Supplied entries

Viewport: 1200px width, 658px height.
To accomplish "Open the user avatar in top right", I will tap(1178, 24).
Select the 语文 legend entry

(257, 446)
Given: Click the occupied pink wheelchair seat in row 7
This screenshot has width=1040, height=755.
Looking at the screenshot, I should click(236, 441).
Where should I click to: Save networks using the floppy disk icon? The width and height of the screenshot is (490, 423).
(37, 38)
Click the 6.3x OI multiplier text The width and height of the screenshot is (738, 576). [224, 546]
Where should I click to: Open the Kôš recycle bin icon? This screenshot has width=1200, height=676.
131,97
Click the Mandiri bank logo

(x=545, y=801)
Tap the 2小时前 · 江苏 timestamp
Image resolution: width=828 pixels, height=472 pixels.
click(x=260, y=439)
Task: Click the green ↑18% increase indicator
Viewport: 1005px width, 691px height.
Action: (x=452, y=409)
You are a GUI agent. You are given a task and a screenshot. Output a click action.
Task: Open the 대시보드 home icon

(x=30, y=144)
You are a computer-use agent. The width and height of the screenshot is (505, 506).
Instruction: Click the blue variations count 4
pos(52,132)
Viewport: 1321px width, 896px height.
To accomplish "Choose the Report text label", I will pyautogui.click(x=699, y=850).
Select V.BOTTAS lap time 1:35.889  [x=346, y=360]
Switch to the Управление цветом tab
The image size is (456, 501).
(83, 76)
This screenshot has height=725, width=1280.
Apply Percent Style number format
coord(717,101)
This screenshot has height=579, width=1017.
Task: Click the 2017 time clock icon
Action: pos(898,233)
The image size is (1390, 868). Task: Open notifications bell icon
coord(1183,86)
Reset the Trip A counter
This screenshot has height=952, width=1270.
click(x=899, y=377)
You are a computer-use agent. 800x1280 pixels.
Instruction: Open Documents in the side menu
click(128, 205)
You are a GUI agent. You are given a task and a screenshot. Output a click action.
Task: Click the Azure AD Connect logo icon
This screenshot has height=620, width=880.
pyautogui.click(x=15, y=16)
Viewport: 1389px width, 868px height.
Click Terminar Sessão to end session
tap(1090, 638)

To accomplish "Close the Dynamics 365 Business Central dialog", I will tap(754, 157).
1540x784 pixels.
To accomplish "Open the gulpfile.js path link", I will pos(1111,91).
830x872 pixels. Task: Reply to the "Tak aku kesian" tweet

Task directions
From the first line to the last, reproduce the data exactly.

Answer to this problem
Viewport: 1200px width, 658px height.
To accomplish "Open the user avatar in top right", I will tap(1178, 24).
Select the 语文 legend entry

(257, 446)
Given: Click the occupied pink wheelchair seat in row 7
This screenshot has width=1040, height=755.
Looking at the screenshot, I should click(236, 441).
Where should I click to: Save networks using the floppy disk icon? The width and height of the screenshot is (490, 423).
(37, 38)
Click the 6.3x OI multiplier text The width and height of the screenshot is (738, 576). [224, 546]
Where should I click to: Open the Kôš recycle bin icon? This screenshot has width=1200, height=676.
131,97
Click the Mandiri bank logo

(x=545, y=801)
Tap the 2小时前 · 江苏 timestamp
Image resolution: width=828 pixels, height=472 pixels.
click(x=260, y=439)
Task: Click the green ↑18% increase indicator
Viewport: 1005px width, 691px height.
Action: (x=452, y=409)
You are a GUI agent. You are given a task and a screenshot. Output a click action.
Task: Open the 대시보드 home icon

(x=30, y=144)
You are a computer-use agent. The width and height of the screenshot is (505, 506).
Instruction: Click the blue variations count 4
pos(52,132)
Viewport: 1321px width, 896px height.
To accomplish "Choose the Report text label", I will pyautogui.click(x=699, y=850).
Select V.BOTTAS lap time 1:35.889  [x=346, y=360]
Switch to the Управление цветом tab
The image size is (456, 501).
(83, 76)
This screenshot has height=725, width=1280.
Apply Percent Style number format
coord(717,101)
This screenshot has height=579, width=1017.
Task: Click the 2017 time clock icon
Action: pos(898,233)
The image size is (1390, 868). Task: Open notifications bell icon
coord(1183,86)
Reset the Trip A counter
This screenshot has height=952, width=1270.
click(x=899, y=377)
You are a computer-use agent. 800x1280 pixels.
Instruction: Open Documents in the side menu
click(128, 205)
You are a GUI agent. You are given a task and a screenshot. Output a click action.
Task: Click the Azure AD Connect logo icon
This screenshot has height=620, width=880.
pyautogui.click(x=15, y=16)
Viewport: 1389px width, 868px height.
Click Terminar Sessão to end session
tap(1090, 638)

To accomplish "Close the Dynamics 365 Business Central dialog", I will tap(754, 157).
1540x784 pixels.
To accomplish "Open the gulpfile.js path link", I will pos(1111,91).
830x872 pixels. Task: Reply to the "Tak aku kesian" tweet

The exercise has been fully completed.